Dans le prolongement d’un précédent numéro de "Démocratie" consacré au débat économique et social français (1), nous avons reçu une contribution de Jean-Louis Laville, chargé de recherche au CNRS, responsable du Centre de recherche et d’information sur la démocratie et l’autonomie (Paris) et auteur de nombreux ouvrages traitant de l’économie solidaire. Cette contribution, que nous vous livrons ci-dessous, vise à présenter le courant de l’économie solidaire et la manière dont il se positionne par rapport, notamment, à l’économie de marché. Un élément à ajouter au débat.

 

 


L’économie solidaire est indissociable d’une réflexion politique sur les rapports entre économie et société. C’est en partant d’une prise de conscience de l’ambivalence de l’économie de marché et d’un refus de la société de marché qu’il est possible de définir une perspective d’économie plurielle reconnaissant la complexité de l’économie contemporaine et envisageant des possibilités concrètes de démocratisation. L’enjeu actuel est en effet de s’appuyer sur des actions collectives existantes pour les amplifier et les arrimer à une action publique renouvelée. Il s’agit de recomposer les rapports entre économique et social, dans le sens d’une amélioration de la qualité de la vie et de la participation citoyenne.
L’économie de marché est une composante de la démocratie moderne. Elle a été à l’origine d’une extraordinaire augmentation du niveau de vie depuis la révolution industrielle. Cet enrichissement est allé de pair avec un mouvement d’émancipation individuelle auquel nous tenons tous. D’ailleurs l’expérience historique montre bien que la négation de la légitimité de l’économie de marché conduit au totalitarisme.
Cette réalité ne doit cependant pas nous faire oublier que marché et démocratie entretiennent autant une relation de tension que de complémentarité. Le XIXe siècle a donné lieu à une offensive libérale qui a confondu économie de marché et société de marché, estimant que l’ensemble de la société devrait être régulé par les seules lois du marché. Cette tentative s’est révélée catastrophique quant à la cohésion sociale et, pour éviter l’écrasement des plus faibles, le rôle de l’État s’est avéré déterminant. C’est l’État social qui leur a permis d’obtenir la sécurité d’existence, avec le droit du travail, la protection sociale et l’accès à des services comme la santé ou l’éducation.
Pourtant, malgré cet échec il y a plus d’un siècle, c’est à nouveau un glissement vers la société de marché qui s’opère. L’argument est simple: le chômage est un problème européen auquel les États-Unis échappent, il convient donc de suivre l’exemple américain et de supprimer les rigidités empêchant l’adaptation à la nouvelle donne internationale. Il s’agit de déréglementer pour redonner libre cours aux forces du marché.

________________

• Consigne écrite: Rédigez la suite du texte sur l'économie solidaire, en reprenant juste après sa dernière phrase.

• Informations affichées:
________________

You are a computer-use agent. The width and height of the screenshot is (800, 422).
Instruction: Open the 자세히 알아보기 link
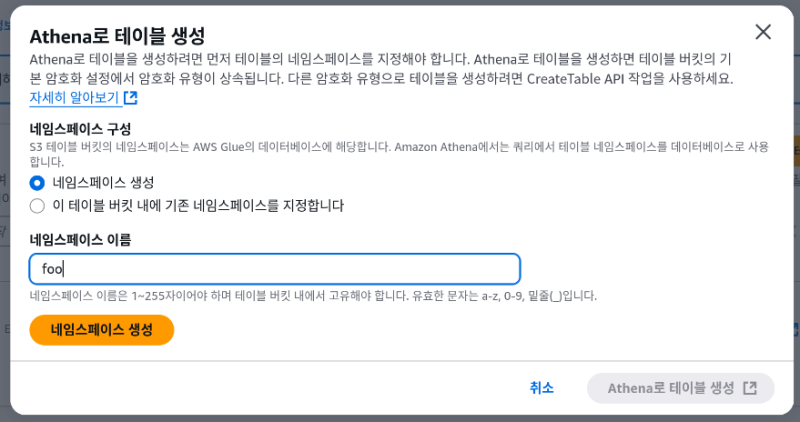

________________

• Résultat final:
Certes il est vrai que les États-Unis ont créé de nombreux emplois dans la dernière décennie; toutefois cela s’est fait dans de telles conditions que la nouvelle question sociale devient inquiétante. En somme, la voie adoptée pour relancer l’économie produit des pathologies sociales qui deviennent un sujet d’inquiétude majeur aux États-Unis. De nombreuses publications tirent la sonnette d’alarme en montrant qu’une "sous-classe" s’est formée, que la classe moyenne est tirée vers le bas, que l’accroissement des inégalités est tel qu’il contribue à la montée de l’insécurité. Les minorités sont les premières touchées: un tiers des jeunes noirs entre 20 et 30 ans sont sous contrôle de la Justice (emprisonnés, en période de probation ou libérés sur parole). Les experts pourtant orthodoxes de l’OCDE pensent que de telles évolutions remettent en cause "l’avenir économique à long terme de la nation"(2). Mais l’aveuglement idéologique amène à ignorer les faits et pour ceux qui ne sauraient questionner le modèle auquel ils croient, il ne reste qu’une solution pour expliquer la montée de la pauvreté et de la précarité: les pauvres sont des fainéants qui tirent parti de prestations sociales trop généreuses.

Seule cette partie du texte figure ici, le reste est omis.